Bu, CHP'nin ve İzmir Büyükşehir Belediyesi'nin tercihidir. Tıpkı AKP iktidarının büyük holdinglerden ve bir avuç para babasından yana bir iktidar olması gibi, CHP de İzmir'in yönetiminde öncelik ve tercihlerini İzmir'in büyük holdinglerinden ve patron örgütlerinden yana yapmakta, onların sözünden çıkmamaktadır. Bunu da, yeri geldiğinde İzmir'in kalkınmasına katkı yeri geldiğinde İzmir için para kaynakları yaratma gerekçeleriyle açıklamaktadır. 

Ancak bu tercihin İzmir'in emekçi insanlarına yarar sağlamayacağı, aksine İzmir'i emekçiler için daha yaşanmaz hâle getireceği çok açıktır. İzmir'in geçmişi, benzer yerel yönetim politikalarının İzmir'i nasıl adım adım emekçiler için yaşanmaz hâle getirdiğinin açık delilidir.

Hak gaspıdır

Toplu ulaşım ve suya yapılan art arda zamlar, piyasacı politikaları savunan bir yerel yönetim anlayışında zorunlu olabilir ama emekçi halka karşıdır ve hak gaspıdır. 

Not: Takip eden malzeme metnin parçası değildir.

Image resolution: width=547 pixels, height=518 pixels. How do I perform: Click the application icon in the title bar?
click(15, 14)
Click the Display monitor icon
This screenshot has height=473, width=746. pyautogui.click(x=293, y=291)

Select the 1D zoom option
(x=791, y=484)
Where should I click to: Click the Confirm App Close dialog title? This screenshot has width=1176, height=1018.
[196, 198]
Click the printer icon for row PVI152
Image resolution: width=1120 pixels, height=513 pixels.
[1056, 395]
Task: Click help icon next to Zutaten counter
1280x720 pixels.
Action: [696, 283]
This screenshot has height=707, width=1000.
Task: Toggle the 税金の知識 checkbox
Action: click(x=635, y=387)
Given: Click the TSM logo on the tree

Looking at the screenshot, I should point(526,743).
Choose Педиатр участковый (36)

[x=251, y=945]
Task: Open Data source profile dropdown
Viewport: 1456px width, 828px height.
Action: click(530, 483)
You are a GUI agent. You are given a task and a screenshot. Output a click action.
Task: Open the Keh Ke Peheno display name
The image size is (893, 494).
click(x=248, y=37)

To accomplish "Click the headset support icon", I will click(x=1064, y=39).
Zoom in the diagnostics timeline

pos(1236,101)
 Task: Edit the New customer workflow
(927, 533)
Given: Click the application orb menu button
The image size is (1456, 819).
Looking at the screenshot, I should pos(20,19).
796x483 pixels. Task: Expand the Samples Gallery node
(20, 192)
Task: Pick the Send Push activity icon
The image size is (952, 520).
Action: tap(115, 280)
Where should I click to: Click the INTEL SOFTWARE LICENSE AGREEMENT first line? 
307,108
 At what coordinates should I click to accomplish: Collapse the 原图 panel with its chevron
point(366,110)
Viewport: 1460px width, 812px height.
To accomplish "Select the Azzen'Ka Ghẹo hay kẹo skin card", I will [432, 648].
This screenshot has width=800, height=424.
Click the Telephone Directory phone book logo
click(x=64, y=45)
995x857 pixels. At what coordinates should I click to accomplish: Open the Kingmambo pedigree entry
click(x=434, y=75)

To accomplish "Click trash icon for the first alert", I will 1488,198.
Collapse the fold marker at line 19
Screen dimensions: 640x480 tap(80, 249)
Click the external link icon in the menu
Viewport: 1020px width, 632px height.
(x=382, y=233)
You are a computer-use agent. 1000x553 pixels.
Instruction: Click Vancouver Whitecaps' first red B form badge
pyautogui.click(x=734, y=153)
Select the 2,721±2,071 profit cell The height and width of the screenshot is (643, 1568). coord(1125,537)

Emekçiler için her geçen gün pahalılaşan İzmir'de ayakta kalabilmenin koşulları zorlaşmaktadır. Sosyal belediyecilik sözleri ve makyaj misali kimi göstermelik uygulamalarla ya da sadaka niyetine ortaya saçılan yardım vaatleriyle bu zorluklar ne ortadan kaldırılır ne de üstleri örtülür. 

Ulaşıma ve suya yapılan zamlar derhal kaldırılmalıdır.

Bugün İzmir Büyükşehir Belediyesi'nin önceliği emekçi halkın su ve ulaşım gibi temel haklara sahip olmasını sağlamak olmalıdır.